On November 8, UN Climate Change Conference (COP26) attendees including national-level stakeholders and civil society groups gathered at the Ubiquitous Chip restaurant in Glasgow, Scotland for Eat4Change, a dinner to celebrate the power of food to transform people and planet. The event was emceed by Food Tank President Danielle Nierenberg and co-organized by WWF ‘s Global Action Platform on Sustainable Consumption and Diets, which is part of the International Climate Initiative (IKI), in partnership with Global Alliance for Improved Nutrition (GAIN), The Rockefeller Foundation, EAT , Global Alliance for the Future of Food, One Earth, Food and Land Use Coalition (FOLU), WWF’s Eat4Change EU DEAR Program and Nourish Scotland.
Eat4Change aimed to break silos to form new, meaningful connections across food systems stakeholders and work together to raise the agenda of food in multilateral process.
“What’s so powerful about food systems change is one intervention can unlock exponential progress across a whole range of ambitions,” says Oliver Camp, Senior Associate of Innovation at GAIN.
Camp says the work between GAIN and WWF, which formed a partnership this year focused on improving food systems, exemplifies the convergence of climate and nutrition issues linked to the food systems. Through the partnership, the organizations are sharing knowledge, amplifying advocacy and communications, and guiding each other on incorporating environmental and nutrition considerations into their respective programs.
Ultimately, Camp sees broader opportunities in breaking down silos: “By co-designing programs with benefits across human and planetary health, nature, and nutrition, we can find those win-win, double-duty actions. Actually, make that triple-duty: there’s a huge livelihoods element, too, which also unites us in our approach to our work.”
Stella Höynälänmaa, Food Program Director at WWF Finland, adds that “joining forces of organizations that work on environmental, nutrition, production, and social aspects of the food system can not only amplify positive impact but also ensure we understand the trade-offs of action.”
The Eat4Change menu focused on sourcing local, sustainably produced foods and using every part of each ingredient to minimize food waste. Courses included Jerusalem artichoke and whole-roast cauliflower from Caldwell’s Farm in Girvan, Ayrshire, including cauliflower leaves fried in spiced chickpea batter.
To begin each course, young leaders posed questions for attendees to spark conversation, such as, “how will we make eating sustainably the easiest choice for everyone, particularly youth?” and “do we need to talk more about empty calories in the debate about a sustainable food system?”

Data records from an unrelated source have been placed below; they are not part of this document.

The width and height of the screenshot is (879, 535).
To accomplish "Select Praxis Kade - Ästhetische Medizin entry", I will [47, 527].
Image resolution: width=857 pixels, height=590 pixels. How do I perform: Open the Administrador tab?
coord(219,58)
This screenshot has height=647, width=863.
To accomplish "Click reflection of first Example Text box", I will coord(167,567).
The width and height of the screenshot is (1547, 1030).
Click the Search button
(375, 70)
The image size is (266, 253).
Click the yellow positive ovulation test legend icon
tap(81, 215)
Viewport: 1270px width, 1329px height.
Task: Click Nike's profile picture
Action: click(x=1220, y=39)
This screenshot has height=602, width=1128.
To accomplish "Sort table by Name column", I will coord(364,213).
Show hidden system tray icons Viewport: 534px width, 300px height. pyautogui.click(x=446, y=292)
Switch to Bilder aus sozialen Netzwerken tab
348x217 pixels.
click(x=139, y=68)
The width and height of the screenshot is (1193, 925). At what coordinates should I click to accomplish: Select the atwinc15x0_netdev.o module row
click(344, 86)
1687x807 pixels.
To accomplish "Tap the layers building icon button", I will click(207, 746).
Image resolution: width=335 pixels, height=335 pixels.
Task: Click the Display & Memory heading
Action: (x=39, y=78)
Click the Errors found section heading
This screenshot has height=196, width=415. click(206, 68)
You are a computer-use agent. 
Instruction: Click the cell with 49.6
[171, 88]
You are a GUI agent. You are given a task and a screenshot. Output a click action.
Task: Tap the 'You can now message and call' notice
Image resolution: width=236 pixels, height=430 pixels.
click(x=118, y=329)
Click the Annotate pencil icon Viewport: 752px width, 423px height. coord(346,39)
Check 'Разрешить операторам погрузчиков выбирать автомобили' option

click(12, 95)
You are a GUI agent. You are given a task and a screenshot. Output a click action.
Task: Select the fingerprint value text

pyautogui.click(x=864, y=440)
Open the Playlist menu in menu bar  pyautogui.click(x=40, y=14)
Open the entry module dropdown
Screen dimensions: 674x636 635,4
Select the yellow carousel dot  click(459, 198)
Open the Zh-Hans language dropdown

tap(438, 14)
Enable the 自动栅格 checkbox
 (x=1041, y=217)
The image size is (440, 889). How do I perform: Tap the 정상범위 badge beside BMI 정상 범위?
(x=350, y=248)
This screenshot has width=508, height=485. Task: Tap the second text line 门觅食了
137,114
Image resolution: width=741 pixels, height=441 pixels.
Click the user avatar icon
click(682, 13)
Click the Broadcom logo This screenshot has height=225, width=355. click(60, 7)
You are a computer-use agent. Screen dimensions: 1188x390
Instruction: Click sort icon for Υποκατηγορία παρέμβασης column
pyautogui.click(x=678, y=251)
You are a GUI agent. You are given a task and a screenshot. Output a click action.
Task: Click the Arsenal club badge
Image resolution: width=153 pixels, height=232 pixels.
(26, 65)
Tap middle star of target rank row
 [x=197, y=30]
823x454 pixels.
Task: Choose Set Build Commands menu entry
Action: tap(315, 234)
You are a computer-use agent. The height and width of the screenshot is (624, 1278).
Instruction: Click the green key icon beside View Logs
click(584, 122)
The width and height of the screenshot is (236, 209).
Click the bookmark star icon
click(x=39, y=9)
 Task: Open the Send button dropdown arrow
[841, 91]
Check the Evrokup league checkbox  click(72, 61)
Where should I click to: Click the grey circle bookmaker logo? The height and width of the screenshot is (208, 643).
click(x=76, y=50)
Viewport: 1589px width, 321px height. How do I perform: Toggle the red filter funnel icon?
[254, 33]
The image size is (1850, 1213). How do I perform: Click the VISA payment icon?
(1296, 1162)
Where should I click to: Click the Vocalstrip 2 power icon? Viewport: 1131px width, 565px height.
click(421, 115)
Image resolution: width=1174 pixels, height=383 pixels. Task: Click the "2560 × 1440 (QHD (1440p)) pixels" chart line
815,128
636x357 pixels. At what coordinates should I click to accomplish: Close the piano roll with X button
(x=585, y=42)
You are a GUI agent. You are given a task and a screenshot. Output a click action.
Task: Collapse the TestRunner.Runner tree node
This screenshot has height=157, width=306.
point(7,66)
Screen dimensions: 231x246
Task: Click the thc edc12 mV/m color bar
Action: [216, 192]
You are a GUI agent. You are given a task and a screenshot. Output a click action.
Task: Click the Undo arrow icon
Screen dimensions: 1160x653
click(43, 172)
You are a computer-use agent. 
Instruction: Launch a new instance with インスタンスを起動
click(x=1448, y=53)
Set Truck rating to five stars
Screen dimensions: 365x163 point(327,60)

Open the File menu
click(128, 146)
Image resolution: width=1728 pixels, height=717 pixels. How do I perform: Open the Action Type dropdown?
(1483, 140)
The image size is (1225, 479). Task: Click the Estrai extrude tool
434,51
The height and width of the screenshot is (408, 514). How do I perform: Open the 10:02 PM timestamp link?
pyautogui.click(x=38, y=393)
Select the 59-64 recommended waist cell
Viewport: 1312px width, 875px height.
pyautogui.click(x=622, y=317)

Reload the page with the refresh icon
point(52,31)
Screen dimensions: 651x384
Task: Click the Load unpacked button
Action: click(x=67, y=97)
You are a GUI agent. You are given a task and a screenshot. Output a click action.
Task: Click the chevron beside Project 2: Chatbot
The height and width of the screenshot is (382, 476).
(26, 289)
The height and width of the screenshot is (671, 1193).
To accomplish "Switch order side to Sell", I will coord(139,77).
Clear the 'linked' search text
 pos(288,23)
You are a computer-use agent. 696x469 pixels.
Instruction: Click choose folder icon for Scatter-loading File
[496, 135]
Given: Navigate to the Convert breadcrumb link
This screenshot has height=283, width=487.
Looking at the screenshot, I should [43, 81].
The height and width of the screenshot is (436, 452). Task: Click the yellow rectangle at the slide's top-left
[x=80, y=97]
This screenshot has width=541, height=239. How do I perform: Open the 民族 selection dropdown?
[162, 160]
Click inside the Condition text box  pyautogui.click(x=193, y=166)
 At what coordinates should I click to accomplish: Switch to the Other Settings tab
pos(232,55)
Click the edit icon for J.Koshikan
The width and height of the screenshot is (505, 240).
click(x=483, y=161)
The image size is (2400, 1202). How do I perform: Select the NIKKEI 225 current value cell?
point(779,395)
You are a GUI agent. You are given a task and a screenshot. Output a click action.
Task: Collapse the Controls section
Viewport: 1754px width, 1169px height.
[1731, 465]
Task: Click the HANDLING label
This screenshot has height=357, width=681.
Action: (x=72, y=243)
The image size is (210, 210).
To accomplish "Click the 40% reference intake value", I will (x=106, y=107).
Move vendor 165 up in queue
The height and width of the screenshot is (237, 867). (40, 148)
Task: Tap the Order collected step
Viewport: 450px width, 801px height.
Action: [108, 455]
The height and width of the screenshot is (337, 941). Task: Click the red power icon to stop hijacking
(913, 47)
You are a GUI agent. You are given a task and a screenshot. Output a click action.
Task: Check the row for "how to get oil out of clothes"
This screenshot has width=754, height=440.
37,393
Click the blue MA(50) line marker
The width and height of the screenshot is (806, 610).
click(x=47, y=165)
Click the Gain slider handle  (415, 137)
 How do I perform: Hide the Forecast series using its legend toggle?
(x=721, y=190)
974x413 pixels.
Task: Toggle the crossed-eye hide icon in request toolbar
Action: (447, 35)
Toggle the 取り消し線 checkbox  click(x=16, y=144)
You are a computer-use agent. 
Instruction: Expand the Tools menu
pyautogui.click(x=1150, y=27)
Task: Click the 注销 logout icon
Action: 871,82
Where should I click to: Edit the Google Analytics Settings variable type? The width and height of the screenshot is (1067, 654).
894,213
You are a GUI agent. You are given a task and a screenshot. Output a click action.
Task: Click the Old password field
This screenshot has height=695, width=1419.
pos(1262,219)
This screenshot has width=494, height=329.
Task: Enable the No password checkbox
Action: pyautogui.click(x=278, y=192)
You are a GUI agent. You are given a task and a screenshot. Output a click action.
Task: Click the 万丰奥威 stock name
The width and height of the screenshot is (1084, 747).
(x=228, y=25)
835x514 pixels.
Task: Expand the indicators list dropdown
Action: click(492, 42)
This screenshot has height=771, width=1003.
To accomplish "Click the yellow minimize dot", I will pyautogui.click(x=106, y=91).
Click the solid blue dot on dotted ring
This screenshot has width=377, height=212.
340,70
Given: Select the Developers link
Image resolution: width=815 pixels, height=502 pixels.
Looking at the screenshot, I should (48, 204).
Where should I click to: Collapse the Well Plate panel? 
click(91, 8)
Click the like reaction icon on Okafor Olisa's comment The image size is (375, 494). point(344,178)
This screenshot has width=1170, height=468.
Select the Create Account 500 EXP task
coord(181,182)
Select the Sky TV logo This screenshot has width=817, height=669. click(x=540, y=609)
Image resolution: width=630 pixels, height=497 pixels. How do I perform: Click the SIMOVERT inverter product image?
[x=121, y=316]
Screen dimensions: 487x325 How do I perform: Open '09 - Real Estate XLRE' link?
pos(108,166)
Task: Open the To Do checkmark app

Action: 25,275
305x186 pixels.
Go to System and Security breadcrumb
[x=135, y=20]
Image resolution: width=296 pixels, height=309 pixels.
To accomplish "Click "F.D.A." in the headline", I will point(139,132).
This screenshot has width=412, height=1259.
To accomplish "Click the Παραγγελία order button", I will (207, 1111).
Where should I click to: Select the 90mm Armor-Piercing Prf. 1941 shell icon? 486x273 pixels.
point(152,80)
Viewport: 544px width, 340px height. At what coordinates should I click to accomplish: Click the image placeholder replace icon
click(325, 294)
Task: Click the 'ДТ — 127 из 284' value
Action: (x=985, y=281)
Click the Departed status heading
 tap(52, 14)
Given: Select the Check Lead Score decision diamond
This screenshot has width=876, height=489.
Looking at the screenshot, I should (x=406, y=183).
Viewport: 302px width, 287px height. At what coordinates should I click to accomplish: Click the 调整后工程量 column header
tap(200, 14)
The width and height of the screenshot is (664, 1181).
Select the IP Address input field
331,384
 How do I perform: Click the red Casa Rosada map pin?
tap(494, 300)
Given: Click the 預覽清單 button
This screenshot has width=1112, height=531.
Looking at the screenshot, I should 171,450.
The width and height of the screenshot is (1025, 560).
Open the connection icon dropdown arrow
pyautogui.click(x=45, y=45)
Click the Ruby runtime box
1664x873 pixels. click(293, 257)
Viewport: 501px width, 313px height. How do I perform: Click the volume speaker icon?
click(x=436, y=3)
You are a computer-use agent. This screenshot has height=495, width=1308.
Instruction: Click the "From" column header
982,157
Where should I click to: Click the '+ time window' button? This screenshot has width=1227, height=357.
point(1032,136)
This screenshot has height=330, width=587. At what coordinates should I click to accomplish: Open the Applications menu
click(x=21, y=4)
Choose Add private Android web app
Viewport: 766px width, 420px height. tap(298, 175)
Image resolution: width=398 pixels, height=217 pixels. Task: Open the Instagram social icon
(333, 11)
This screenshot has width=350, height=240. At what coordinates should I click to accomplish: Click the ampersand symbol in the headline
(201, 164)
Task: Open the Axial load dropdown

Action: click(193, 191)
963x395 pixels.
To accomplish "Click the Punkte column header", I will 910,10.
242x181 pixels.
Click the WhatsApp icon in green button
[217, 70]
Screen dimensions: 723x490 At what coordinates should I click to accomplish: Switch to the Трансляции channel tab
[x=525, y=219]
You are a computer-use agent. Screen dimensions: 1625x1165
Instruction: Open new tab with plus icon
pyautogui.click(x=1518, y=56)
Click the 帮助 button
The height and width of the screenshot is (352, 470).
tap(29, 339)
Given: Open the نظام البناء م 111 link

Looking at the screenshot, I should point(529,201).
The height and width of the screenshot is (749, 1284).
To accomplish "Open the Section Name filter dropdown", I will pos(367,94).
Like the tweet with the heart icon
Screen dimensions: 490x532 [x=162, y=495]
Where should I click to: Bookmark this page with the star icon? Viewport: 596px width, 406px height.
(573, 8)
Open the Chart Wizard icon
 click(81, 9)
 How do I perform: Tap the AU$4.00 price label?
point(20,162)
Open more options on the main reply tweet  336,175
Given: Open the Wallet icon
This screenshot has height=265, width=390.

“I think young people, particularly through Act4Food Act4Change, have done a fantastic job in painting a picture of the future they want and highlighting the elements of the current system that they simply won’t accept…Policymakers, businesses, and certainly civil society are hearing them loud and clear,” says Camp.
Act4Food Act4Change is a global youth-led movement working to promote action to combat hunger, improve health, and heal the planet. The campaign focuses on a simple pledge and list of actions.
“Young people have two main roles in the transformation: to inspire their peers and parents on what a sustainable diet is and to demand a transformation of the system from the companies and policymakers,” says Lova Eveborn, an Eat4Change youth team member.
According to Höynälänmaa, global leaders need to make more decisions now to support these young leaders. “They have such an important role. But I hope this is the last generation who are genuinely worried for their future and pushing for the change that is needed because they don’t see decision-makers taking the necessary action.”
Eveborn says that the high attendance from civil society, Indigenous people, and youth at COP26 are reasons for hope, but there’s more work to be done: “they could be given better influence on the formal negotiations.”